___ DATA UNDER STUDY

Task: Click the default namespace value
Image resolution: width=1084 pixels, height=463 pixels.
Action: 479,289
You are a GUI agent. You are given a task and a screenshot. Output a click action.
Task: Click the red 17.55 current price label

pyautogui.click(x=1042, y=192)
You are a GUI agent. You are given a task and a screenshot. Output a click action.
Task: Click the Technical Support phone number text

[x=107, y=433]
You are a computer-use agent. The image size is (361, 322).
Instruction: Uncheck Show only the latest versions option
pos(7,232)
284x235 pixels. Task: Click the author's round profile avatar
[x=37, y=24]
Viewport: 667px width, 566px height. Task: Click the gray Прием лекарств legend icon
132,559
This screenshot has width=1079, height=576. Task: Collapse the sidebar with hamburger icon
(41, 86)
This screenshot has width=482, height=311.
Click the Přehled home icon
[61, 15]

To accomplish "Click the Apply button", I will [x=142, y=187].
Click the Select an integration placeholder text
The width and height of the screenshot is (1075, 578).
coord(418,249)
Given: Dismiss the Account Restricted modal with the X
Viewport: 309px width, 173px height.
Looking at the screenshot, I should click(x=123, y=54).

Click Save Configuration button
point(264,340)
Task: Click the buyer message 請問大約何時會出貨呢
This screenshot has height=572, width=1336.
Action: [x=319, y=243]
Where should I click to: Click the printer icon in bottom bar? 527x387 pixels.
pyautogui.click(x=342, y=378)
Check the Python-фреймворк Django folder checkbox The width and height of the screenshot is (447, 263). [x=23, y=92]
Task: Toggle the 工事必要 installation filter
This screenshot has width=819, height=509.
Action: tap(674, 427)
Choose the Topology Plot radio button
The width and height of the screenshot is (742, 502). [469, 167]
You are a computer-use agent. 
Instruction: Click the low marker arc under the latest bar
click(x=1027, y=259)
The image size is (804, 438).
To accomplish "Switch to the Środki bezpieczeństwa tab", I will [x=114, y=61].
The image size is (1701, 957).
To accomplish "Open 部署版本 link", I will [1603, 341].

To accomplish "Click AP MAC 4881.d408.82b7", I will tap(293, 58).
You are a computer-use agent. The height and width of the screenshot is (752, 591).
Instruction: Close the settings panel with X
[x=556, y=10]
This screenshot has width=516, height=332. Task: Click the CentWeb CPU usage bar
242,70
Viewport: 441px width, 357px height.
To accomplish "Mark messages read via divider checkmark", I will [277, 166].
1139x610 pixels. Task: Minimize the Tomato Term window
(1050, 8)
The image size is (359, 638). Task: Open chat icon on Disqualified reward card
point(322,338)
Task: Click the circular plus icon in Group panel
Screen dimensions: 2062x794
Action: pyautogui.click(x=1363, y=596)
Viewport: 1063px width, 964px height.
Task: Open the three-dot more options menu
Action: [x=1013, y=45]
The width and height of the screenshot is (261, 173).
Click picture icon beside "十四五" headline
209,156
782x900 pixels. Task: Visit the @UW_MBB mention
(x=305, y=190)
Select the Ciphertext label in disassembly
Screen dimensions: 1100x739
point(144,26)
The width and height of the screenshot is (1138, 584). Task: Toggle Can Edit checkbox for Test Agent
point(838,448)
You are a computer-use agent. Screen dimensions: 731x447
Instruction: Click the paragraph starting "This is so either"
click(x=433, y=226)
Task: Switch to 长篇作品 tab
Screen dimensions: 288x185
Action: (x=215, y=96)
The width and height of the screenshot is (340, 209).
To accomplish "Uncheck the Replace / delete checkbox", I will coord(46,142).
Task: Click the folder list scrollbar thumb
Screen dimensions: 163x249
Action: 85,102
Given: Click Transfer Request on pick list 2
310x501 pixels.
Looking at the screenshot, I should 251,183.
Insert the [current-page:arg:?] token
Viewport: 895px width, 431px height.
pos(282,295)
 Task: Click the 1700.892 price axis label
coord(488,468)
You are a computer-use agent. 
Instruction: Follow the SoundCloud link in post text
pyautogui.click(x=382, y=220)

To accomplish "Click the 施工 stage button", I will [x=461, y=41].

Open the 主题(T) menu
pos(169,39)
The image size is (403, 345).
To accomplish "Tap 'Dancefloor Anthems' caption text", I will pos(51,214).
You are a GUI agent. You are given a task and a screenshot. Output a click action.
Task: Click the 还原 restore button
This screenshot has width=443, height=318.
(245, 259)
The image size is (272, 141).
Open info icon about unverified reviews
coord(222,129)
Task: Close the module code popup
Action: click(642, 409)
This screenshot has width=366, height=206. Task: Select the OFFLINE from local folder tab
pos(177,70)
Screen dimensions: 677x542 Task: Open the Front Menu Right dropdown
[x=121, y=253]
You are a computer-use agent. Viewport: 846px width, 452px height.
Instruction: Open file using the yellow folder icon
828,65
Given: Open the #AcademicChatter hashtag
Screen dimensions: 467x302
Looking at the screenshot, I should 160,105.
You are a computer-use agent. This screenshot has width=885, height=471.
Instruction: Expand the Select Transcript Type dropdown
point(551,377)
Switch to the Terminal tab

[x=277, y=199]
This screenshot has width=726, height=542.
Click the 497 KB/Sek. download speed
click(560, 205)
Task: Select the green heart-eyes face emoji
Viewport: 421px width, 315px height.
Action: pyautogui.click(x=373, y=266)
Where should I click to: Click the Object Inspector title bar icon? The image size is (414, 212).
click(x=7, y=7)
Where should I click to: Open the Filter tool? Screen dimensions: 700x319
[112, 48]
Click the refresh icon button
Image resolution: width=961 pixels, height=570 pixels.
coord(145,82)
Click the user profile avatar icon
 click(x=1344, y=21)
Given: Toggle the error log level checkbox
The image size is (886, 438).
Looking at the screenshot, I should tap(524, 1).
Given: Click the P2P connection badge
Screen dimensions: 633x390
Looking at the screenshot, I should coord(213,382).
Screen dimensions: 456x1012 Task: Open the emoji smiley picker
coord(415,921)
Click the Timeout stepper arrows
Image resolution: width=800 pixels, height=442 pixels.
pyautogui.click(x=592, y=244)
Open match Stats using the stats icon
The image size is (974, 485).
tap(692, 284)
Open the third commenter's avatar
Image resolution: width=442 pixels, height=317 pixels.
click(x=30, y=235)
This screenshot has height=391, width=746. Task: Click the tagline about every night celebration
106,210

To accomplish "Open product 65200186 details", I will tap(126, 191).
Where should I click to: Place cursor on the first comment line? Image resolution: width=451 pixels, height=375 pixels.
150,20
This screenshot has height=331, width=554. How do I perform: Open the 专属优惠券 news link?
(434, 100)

______

WORK INSTRUCTIONS: Once more, write out all the data above exactly as given.

SOLUTION TO THIS TASK:
Task: Click the default namespace value
Image resolution: width=1084 pixels, height=463 pixels.
Action: 479,289
You are a GUI agent. You are given a task and a screenshot. Output a click action.
Task: Click the red 17.55 current price label

pyautogui.click(x=1042, y=192)
You are a GUI agent. You are given a task and a screenshot. Output a click action.
Task: Click the Technical Support phone number text

[x=107, y=433]
You are a computer-use agent. The image size is (361, 322).
Instruction: Uncheck Show only the latest versions option
pos(7,232)
284x235 pixels. Task: Click the author's round profile avatar
[x=37, y=24]
Viewport: 667px width, 566px height. Task: Click the gray Прием лекарств legend icon
132,559
This screenshot has width=1079, height=576. Task: Collapse the sidebar with hamburger icon
(41, 86)
This screenshot has width=482, height=311.
Click the Přehled home icon
[61, 15]

To accomplish "Click the Apply button", I will [x=142, y=187].
Click the Select an integration placeholder text
The width and height of the screenshot is (1075, 578).
coord(418,249)
Given: Dismiss the Account Restricted modal with the X
Viewport: 309px width, 173px height.
Looking at the screenshot, I should click(x=123, y=54).

Click Save Configuration button
point(264,340)
Task: Click the buyer message 請問大約何時會出貨呢
This screenshot has height=572, width=1336.
Action: [x=319, y=243]
Where should I click to: Click the printer icon in bottom bar? 527x387 pixels.
pyautogui.click(x=342, y=378)
Check the Python-фреймворк Django folder checkbox The width and height of the screenshot is (447, 263). [x=23, y=92]
Task: Toggle the 工事必要 installation filter
This screenshot has width=819, height=509.
Action: tap(674, 427)
Choose the Topology Plot radio button
The width and height of the screenshot is (742, 502). [469, 167]
You are a computer-use agent. 
Instruction: Click the low marker arc under the latest bar
click(x=1027, y=259)
The image size is (804, 438).
To accomplish "Switch to the Środki bezpieczeństwa tab", I will [x=114, y=61].
The image size is (1701, 957).
To accomplish "Open 部署版本 link", I will [1603, 341].

To accomplish "Click AP MAC 4881.d408.82b7", I will tap(293, 58).
You are a computer-use agent. The height and width of the screenshot is (752, 591).
Instruction: Close the settings panel with X
[x=556, y=10]
This screenshot has width=516, height=332. Task: Click the CentWeb CPU usage bar
242,70
Viewport: 441px width, 357px height.
To accomplish "Mark messages read via divider checkmark", I will [277, 166].
1139x610 pixels. Task: Minimize the Tomato Term window
(1050, 8)
The image size is (359, 638). Task: Open chat icon on Disqualified reward card
point(322,338)
Task: Click the circular plus icon in Group panel
Screen dimensions: 2062x794
Action: pyautogui.click(x=1363, y=596)
Viewport: 1063px width, 964px height.
Task: Open the three-dot more options menu
Action: [x=1013, y=45]
The width and height of the screenshot is (261, 173).
Click picture icon beside "十四五" headline
209,156
782x900 pixels. Task: Visit the @UW_MBB mention
(x=305, y=190)
Select the Ciphertext label in disassembly
Screen dimensions: 1100x739
point(144,26)
The width and height of the screenshot is (1138, 584). Task: Toggle Can Edit checkbox for Test Agent
point(838,448)
You are a computer-use agent. Screen dimensions: 731x447
Instruction: Click the paragraph starting "This is so either"
click(x=433, y=226)
Task: Switch to 长篇作品 tab
Screen dimensions: 288x185
Action: (x=215, y=96)
The width and height of the screenshot is (340, 209).
To accomplish "Uncheck the Replace / delete checkbox", I will coord(46,142).
Task: Click the folder list scrollbar thumb
Screen dimensions: 163x249
Action: 85,102
Given: Click Transfer Request on pick list 2
310x501 pixels.
Looking at the screenshot, I should 251,183.
Insert the [current-page:arg:?] token
Viewport: 895px width, 431px height.
pos(282,295)
 Task: Click the 1700.892 price axis label
coord(488,468)
You are a computer-use agent. 
Instruction: Follow the SoundCloud link in post text
pyautogui.click(x=382, y=220)

To accomplish "Click the 施工 stage button", I will [x=461, y=41].

Open the 主题(T) menu
pos(169,39)
The image size is (403, 345).
To accomplish "Tap 'Dancefloor Anthems' caption text", I will pos(51,214).
You are a GUI agent. You are given a task and a screenshot. Output a click action.
Task: Click the 还原 restore button
This screenshot has width=443, height=318.
(245, 259)
The image size is (272, 141).
Open info icon about unverified reviews
coord(222,129)
Task: Close the module code popup
Action: click(642, 409)
This screenshot has width=366, height=206. Task: Select the OFFLINE from local folder tab
pos(177,70)
Screen dimensions: 677x542 Task: Open the Front Menu Right dropdown
[x=121, y=253]
You are a computer-use agent. Viewport: 846px width, 452px height.
Instruction: Open file using the yellow folder icon
828,65
Given: Open the #AcademicChatter hashtag
Screen dimensions: 467x302
Looking at the screenshot, I should 160,105.
You are a computer-use agent. This screenshot has width=885, height=471.
Instruction: Expand the Select Transcript Type dropdown
point(551,377)
Switch to the Terminal tab

[x=277, y=199]
This screenshot has width=726, height=542.
Click the 497 KB/Sek. download speed
click(560, 205)
Task: Select the green heart-eyes face emoji
Viewport: 421px width, 315px height.
Action: pyautogui.click(x=373, y=266)
Where should I click to: Click the Object Inspector title bar icon? The image size is (414, 212).
click(x=7, y=7)
Where should I click to: Open the Filter tool? Screen dimensions: 700x319
[112, 48]
Click the refresh icon button
Image resolution: width=961 pixels, height=570 pixels.
coord(145,82)
Click the user profile avatar icon
 click(x=1344, y=21)
Given: Toggle the error log level checkbox
The image size is (886, 438).
Looking at the screenshot, I should tap(524, 1).
Given: Click the P2P connection badge
Screen dimensions: 633x390
Looking at the screenshot, I should coord(213,382).
Screen dimensions: 456x1012 Task: Open the emoji smiley picker
coord(415,921)
Click the Timeout stepper arrows
Image resolution: width=800 pixels, height=442 pixels.
pyautogui.click(x=592, y=244)
Open match Stats using the stats icon
The image size is (974, 485).
tap(692, 284)
Open the third commenter's avatar
Image resolution: width=442 pixels, height=317 pixels.
click(x=30, y=235)
This screenshot has height=391, width=746. Task: Click the tagline about every night celebration
106,210

To accomplish "Open product 65200186 details", I will tap(126, 191).
Where should I click to: Place cursor on the first comment line? Image resolution: width=451 pixels, height=375 pixels.
150,20
This screenshot has height=331, width=554. How do I perform: Open the 专属优惠券 news link?
(434, 100)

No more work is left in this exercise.